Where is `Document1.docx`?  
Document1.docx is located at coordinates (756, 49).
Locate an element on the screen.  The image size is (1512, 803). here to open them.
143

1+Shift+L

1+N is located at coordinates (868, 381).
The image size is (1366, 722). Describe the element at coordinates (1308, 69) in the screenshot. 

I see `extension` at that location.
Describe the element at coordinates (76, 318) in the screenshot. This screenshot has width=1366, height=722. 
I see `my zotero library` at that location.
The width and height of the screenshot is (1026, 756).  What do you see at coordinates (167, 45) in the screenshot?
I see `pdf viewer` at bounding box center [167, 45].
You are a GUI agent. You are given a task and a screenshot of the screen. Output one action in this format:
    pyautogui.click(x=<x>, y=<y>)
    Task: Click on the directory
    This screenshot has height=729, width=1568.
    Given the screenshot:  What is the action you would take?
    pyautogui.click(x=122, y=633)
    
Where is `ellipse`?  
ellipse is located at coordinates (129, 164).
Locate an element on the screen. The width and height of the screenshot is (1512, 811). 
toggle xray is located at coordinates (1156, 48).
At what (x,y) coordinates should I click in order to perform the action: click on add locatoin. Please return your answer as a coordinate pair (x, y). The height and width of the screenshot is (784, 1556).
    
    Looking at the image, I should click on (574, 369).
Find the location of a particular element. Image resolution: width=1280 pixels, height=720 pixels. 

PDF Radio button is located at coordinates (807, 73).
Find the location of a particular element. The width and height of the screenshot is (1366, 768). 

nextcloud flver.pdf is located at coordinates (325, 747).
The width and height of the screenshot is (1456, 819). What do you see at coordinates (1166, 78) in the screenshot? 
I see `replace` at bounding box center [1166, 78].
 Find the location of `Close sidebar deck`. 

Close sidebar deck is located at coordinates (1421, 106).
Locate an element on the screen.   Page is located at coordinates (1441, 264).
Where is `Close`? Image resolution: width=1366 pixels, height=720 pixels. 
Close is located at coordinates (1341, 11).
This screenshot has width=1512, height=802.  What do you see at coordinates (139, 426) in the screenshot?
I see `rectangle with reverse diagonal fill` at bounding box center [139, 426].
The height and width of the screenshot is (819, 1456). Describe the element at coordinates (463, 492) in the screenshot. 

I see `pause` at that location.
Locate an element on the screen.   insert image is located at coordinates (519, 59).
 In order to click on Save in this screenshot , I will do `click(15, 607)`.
○ ○ ○
### Job:
Copy all of the material above word for word, without changing anything.

### Solution to this problem:
Where is `Document1.docx`?  
Document1.docx is located at coordinates (756, 49).
Locate an element on the screen.  The image size is (1512, 803). here to open them.
143

1+Shift+L

1+N is located at coordinates (868, 381).
The image size is (1366, 722). Describe the element at coordinates (1308, 69) in the screenshot. 

I see `extension` at that location.
Describe the element at coordinates (76, 318) in the screenshot. This screenshot has width=1366, height=722. 
I see `my zotero library` at that location.
The width and height of the screenshot is (1026, 756).  What do you see at coordinates (167, 45) in the screenshot?
I see `pdf viewer` at bounding box center [167, 45].
You are a GUI agent. You are given a task and a screenshot of the screen. Output one action in this format:
    pyautogui.click(x=<x>, y=<y>)
    Task: Click on the directory
    This screenshot has height=729, width=1568.
    Given the screenshot:  What is the action you would take?
    pyautogui.click(x=122, y=633)
    
Where is `ellipse`?  
ellipse is located at coordinates (129, 164).
Locate an element on the screen. The width and height of the screenshot is (1512, 811). 
toggle xray is located at coordinates (1156, 48).
At what (x,y) coordinates should I click in order to perform the action: click on add locatoin. Please return your answer as a coordinate pair (x, y). The height and width of the screenshot is (784, 1556).
    
    Looking at the image, I should click on (574, 369).
Find the location of a particular element. Image resolution: width=1280 pixels, height=720 pixels. 

PDF Radio button is located at coordinates (807, 73).
Find the location of a particular element. The width and height of the screenshot is (1366, 768). 

nextcloud flver.pdf is located at coordinates (325, 747).
The width and height of the screenshot is (1456, 819). What do you see at coordinates (1166, 78) in the screenshot? 
I see `replace` at bounding box center [1166, 78].
 Find the location of `Close sidebar deck`. 

Close sidebar deck is located at coordinates (1421, 106).
Locate an element on the screen.   Page is located at coordinates (1441, 264).
Where is `Close`? Image resolution: width=1366 pixels, height=720 pixels. 
Close is located at coordinates (1341, 11).
This screenshot has width=1512, height=802.  What do you see at coordinates (139, 426) in the screenshot?
I see `rectangle with reverse diagonal fill` at bounding box center [139, 426].
The height and width of the screenshot is (819, 1456). Describe the element at coordinates (463, 492) in the screenshot. 

I see `pause` at that location.
Locate an element on the screen.   insert image is located at coordinates (519, 59).
 In order to click on Save in this screenshot , I will do `click(15, 607)`.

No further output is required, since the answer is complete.